■ Provided passage:
<<<<

Class DiskHealthCheckService

  • All Implemented Interfaces:
    java.io.Closeable, java.lang.AutoCloseable

    public class DiskHealthCheckService
    extends AbstractVeniceService
    DiskHealthCheckService will wake up every 10 seconds by default and run a health check in the disk by writing 64KB random data, read them back and verify the content; if there is any error within the process, an in-memory state variable "diskHealthy" will be updated to false; otherwise, "diskHealthy" will be kept as true. If there is a SSD failure, the disk operation could hang forever; in order to report such kind of disk failure, there is a timeout mechanism inside the health status polling API; a total timeout will be decided at the beginning: totalTimeout = Math.max(30 seconds, health check interval + disk operation timeout) we will keep track of the last update time for the in-memory health status variable, if the in-memory status haven't been updated for more than the totalTimeout, we believe the disk operation hang due to disk failure and start reporting unhealthy for this server.
    • Constructor Detail

      • DiskHealthCheckService

        public DiskHealthCheckService​(boolean serviceEnabled,
                                      long healthCheckIntervalMs,
                                      long diskOperationTimeout,
                                      java.lang.String databasePath,
                                      long diskFailServerShutdownTimeMs)

>>>>

■ Listed records:
<<<<

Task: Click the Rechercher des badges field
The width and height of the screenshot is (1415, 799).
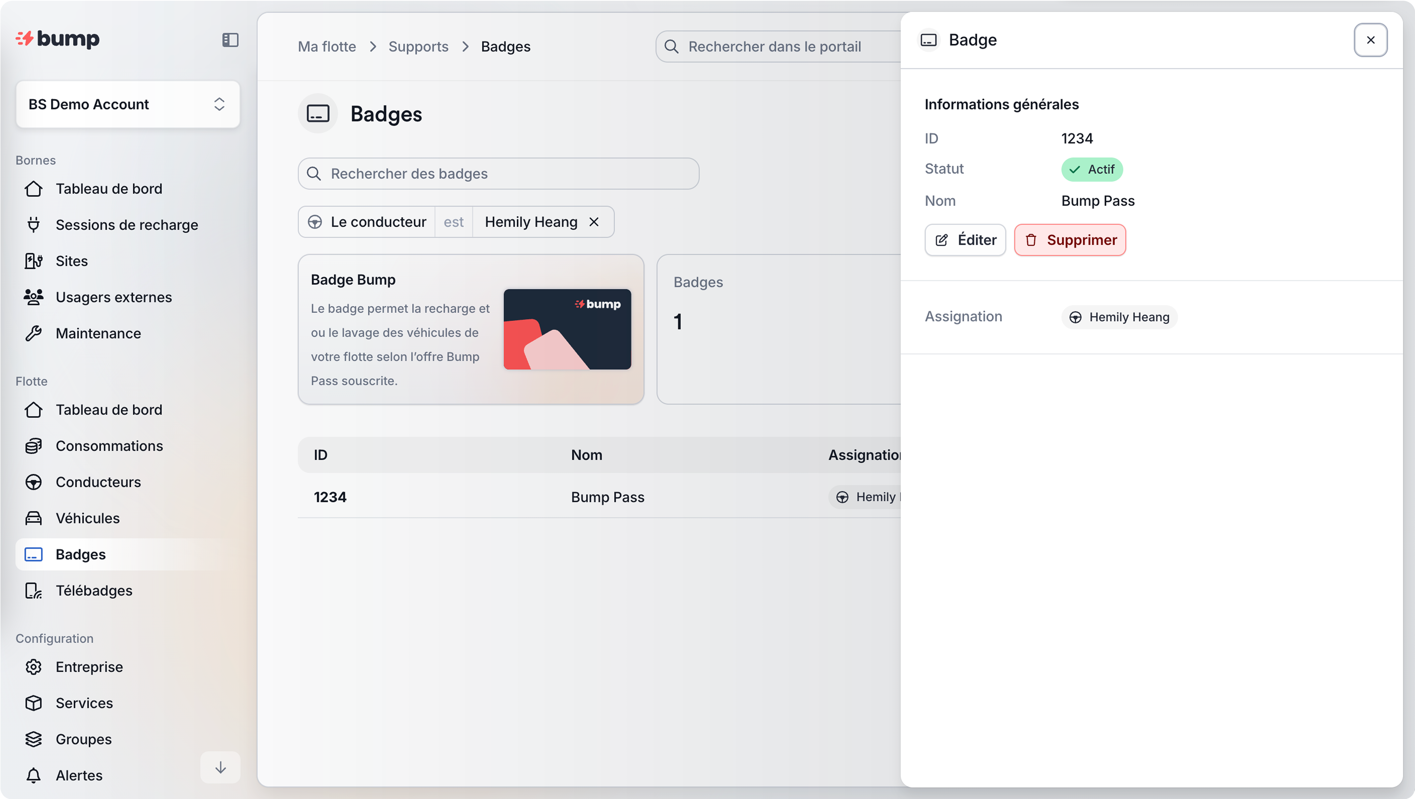Action: tap(498, 174)
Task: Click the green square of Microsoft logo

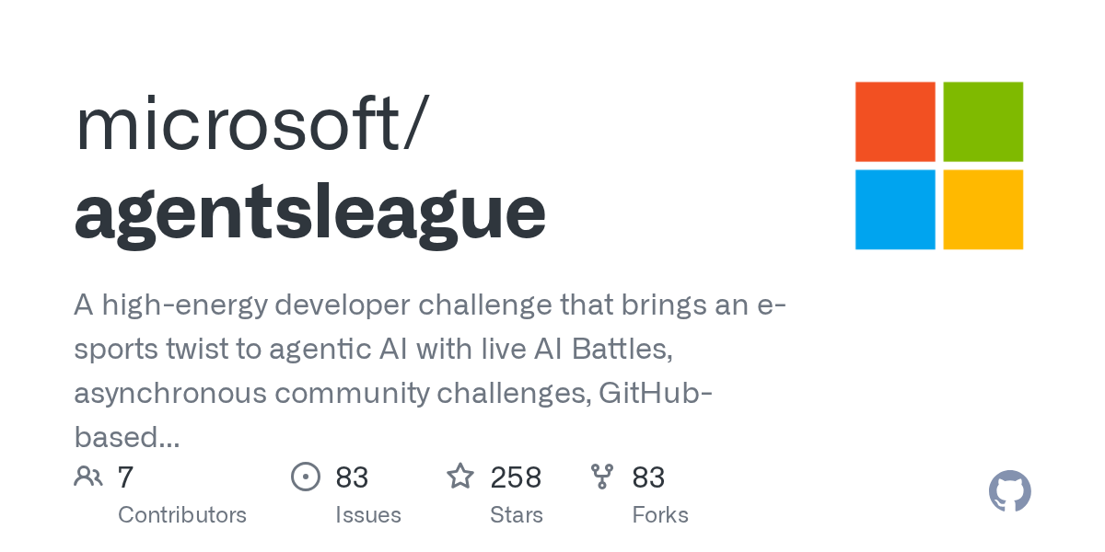Action: [x=983, y=121]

>>>>

■ Requirements: According to the DiskHealthCheckService documentation, how much random data does each health check write to the disk? Rely only on the DiskHealthCheckService documentation, not on the entries.

■ Final result: 64KB